Premature babies miss significant growth that happens the uterus during months and final weeks of pregnancy. They are at a higher risk of having severe health problems and sometimes premature death.
Premature babies might have to stay in the hospital for days, weeks, and sometimes months. They could have:
- Feeding difficulties
- Low birth weight
- Breathing problems that happen right away and could last into their childhood
- Problems with eyesight or hearing
- Cerebral palsy- brain damage that results in trouble with muscle tone and movement
- Developmental delays – the baby could lag behind in thinking, language, and movement skills
Maternal smoking can also damage the baby’s developing brain and lungs, and sometimes the damage can last through the baby’s childhood and teen years.
Maternal smoking also doubles a woman’s risk of unusual bleeding during pregnancy and delivery. Abnormal bleeding not only puts the mother at risk but the baby as well.

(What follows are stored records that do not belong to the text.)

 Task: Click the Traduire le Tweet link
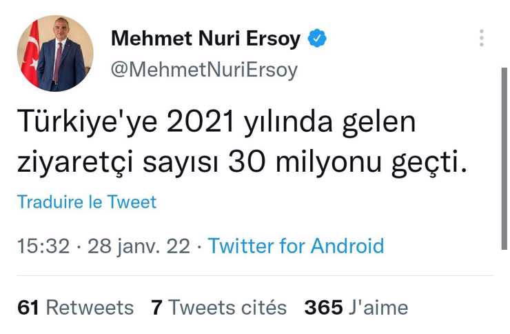pos(87,202)
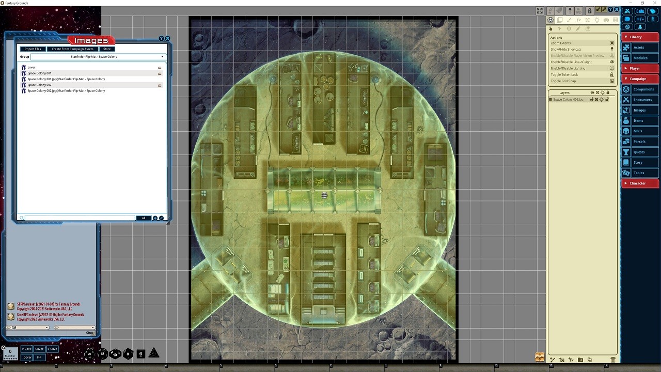661x372 pixels.
Task: Roll the d6 die in the dice tray
Action: pos(140,353)
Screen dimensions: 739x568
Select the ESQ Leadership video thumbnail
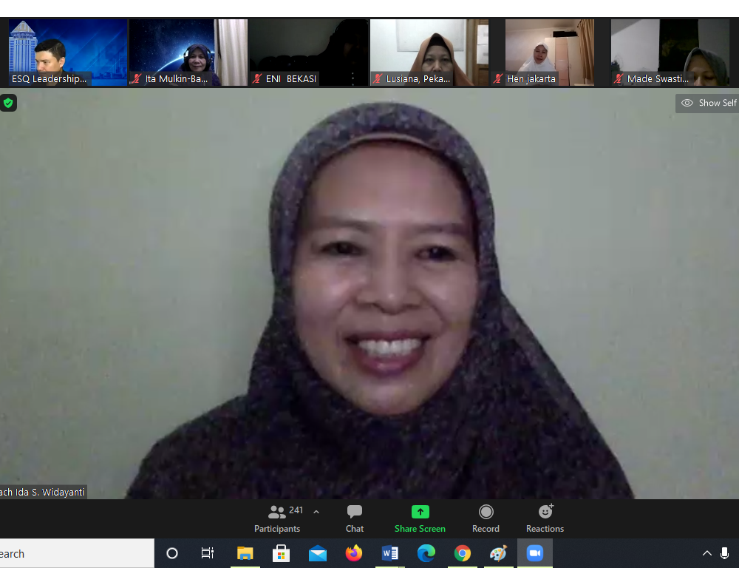click(67, 52)
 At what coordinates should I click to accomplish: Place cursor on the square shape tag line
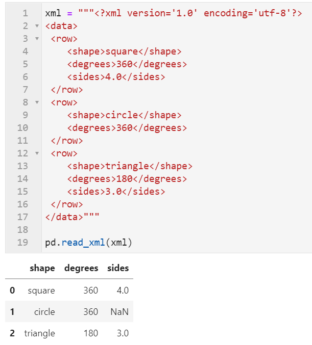pos(125,51)
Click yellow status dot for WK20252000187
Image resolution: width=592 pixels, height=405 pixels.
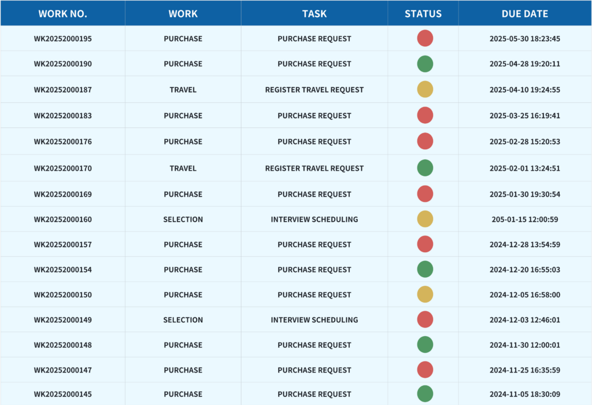click(425, 90)
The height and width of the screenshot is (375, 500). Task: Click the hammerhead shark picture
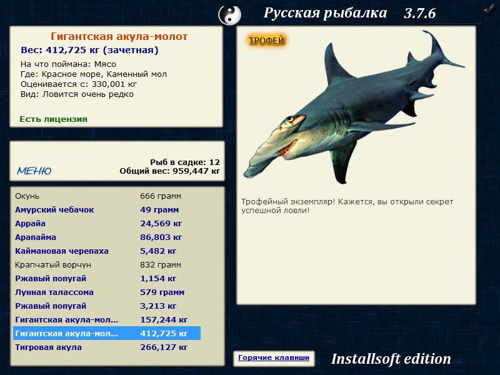[x=353, y=107]
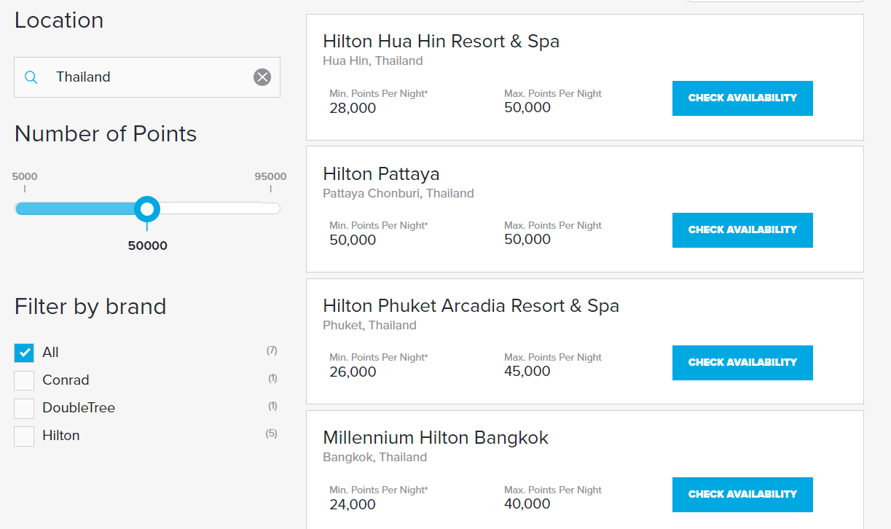This screenshot has width=891, height=529.
Task: Check the DoubleTree brand checkbox
Action: [x=24, y=408]
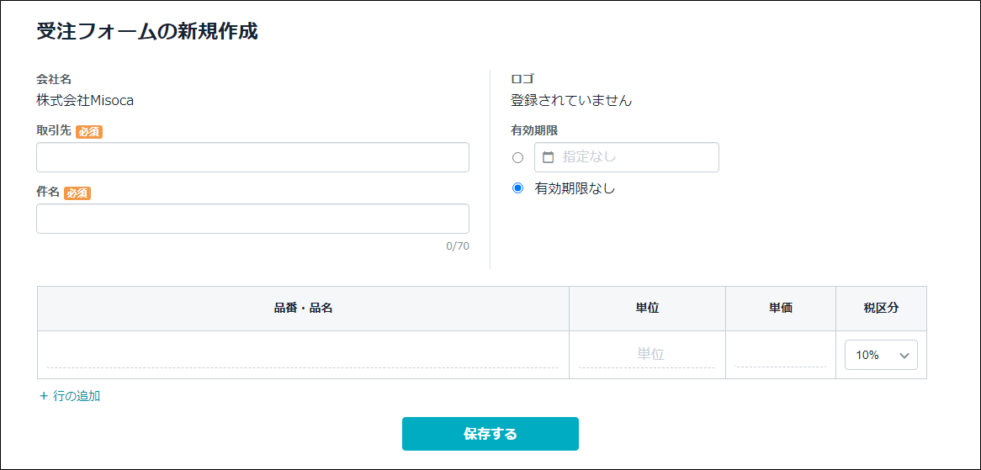Click the 品番・品名 column header
981x470 pixels.
coord(303,309)
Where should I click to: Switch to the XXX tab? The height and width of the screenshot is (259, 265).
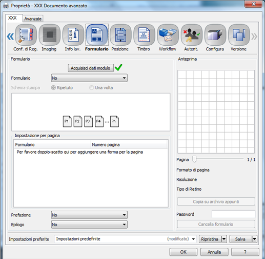(13, 18)
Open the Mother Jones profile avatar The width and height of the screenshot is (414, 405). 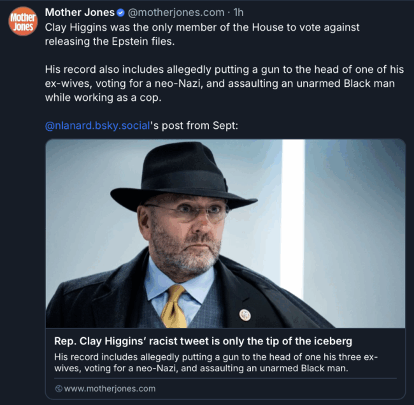23,21
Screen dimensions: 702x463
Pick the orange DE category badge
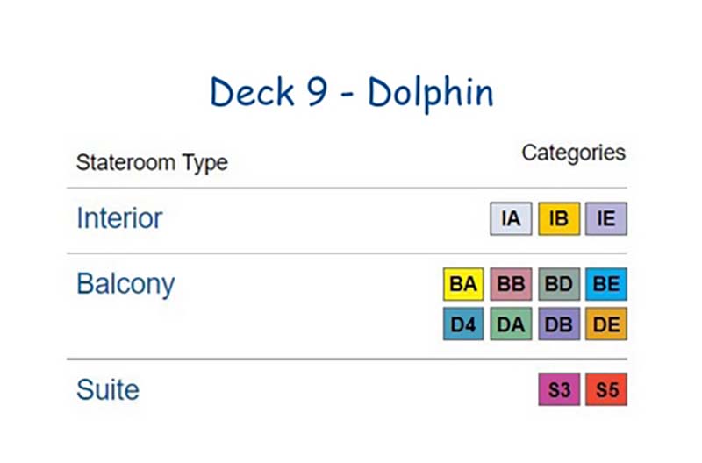click(x=606, y=324)
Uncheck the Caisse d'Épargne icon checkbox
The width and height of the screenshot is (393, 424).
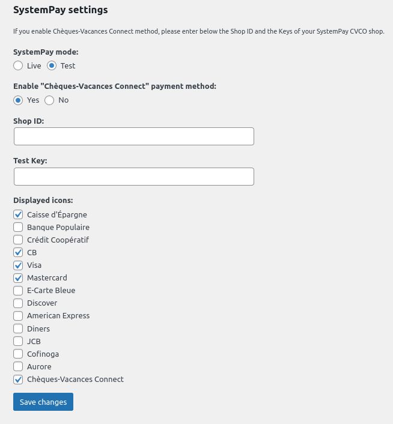[18, 215]
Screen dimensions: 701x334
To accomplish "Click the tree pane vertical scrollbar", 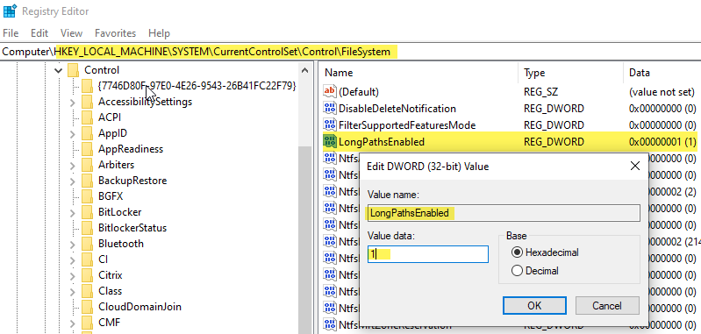I will point(305,199).
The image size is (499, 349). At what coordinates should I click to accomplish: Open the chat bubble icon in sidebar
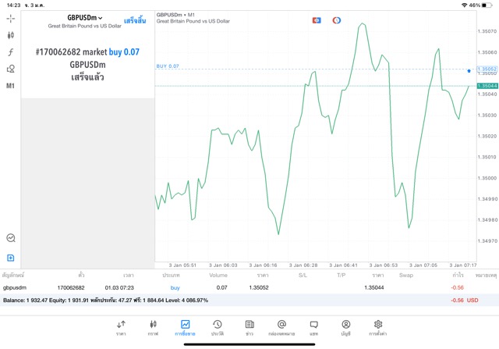[x=11, y=238]
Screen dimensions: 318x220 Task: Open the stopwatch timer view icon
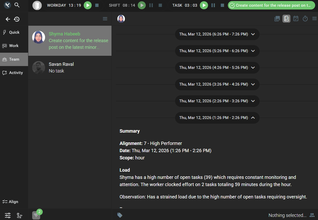pyautogui.click(x=305, y=19)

It also raises the baby’s risk of congenital disabilities like cleft palate, cleft lip, or both. This is an opening in the roof of the baby’s mouth or in the baby’s lip. Babies with cleft palates or lips might have trouble eating correctly and could require surgery. Maternal smoking also increases the risk of Sudden Infant Death Syndrome (SIDS)
How Cessation of Maternal Smoking can help You and Your Baby
The best time for smoking cessation is before getting pregnant. However, you can quit any time during your pregnancy, and your baby will still benefit from this. We recommend talking to your doctor about the best ways to quit if you’re trying to get pregnant.
When maternal smoking stops:
- Your baby grows better
- The baby will get more oxygen even after a day
- You minimize the risk of premature birth
- You will breathe more easily and have more energy
- You will be less likely to develop stroke, lung disease, lung cancer, heart disease, and other smoking-related diseases
Cessation isn’t always natural during pregnancy. Women who smoke while they’re pregnant feel alone and ashamed.
However, with the right support, pregnant women can get through unique challenges of maternal smoking cessation during pregnancy.
While cessation of maternal smoking, you can expect:
- Fewer chest colds and coughs
- Decreased risk of pneumonia and bronchitis
- Fewer wheezing problems and asthma
- Fewer ear infections
It’s never too late to quit smoking. If you smoked before and had a healthy pregnancy and baby, there is no guarantee that you will get lucky the second time.
Maternal smoking during pregnancy puts your health and that of the baby at risk. Rather than having your baby be born too early, have a congenital disability, or die from SIDS, get the help you need, and get started on a smoking cessation plan.